● **STATED TASK**
Locate each line in the items below that contains the string "tool", and copy every such line in full.

● **SUPPLIED RECORDS**

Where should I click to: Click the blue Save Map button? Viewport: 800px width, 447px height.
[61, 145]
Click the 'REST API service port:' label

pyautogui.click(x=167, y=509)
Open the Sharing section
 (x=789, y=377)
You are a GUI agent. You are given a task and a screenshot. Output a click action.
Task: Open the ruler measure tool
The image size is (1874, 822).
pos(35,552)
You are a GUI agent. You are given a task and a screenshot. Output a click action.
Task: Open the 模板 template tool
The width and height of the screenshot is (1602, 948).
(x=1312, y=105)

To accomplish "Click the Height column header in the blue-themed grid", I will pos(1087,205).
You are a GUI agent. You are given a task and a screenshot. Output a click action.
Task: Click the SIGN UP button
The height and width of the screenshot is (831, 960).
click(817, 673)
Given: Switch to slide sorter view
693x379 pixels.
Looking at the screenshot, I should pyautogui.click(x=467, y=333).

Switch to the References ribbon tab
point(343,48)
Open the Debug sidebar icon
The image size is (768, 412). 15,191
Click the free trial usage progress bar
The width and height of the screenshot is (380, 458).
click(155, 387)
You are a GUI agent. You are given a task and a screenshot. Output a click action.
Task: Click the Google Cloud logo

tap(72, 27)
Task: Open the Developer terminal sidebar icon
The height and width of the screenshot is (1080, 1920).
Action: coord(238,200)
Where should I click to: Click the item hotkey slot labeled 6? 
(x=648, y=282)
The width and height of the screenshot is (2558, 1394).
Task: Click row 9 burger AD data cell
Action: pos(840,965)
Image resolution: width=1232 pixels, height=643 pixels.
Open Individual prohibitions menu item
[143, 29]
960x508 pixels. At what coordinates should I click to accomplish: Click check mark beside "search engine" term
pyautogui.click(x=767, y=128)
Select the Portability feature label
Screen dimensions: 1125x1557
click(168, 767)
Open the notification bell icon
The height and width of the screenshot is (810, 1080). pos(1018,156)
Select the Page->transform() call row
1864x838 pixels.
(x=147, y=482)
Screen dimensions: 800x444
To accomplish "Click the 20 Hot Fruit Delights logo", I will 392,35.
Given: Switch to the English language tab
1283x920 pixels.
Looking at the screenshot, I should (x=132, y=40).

● **THE COMPLETED TASK**
Task: Open the ruler measure tool
Task: Open the 模板 template tool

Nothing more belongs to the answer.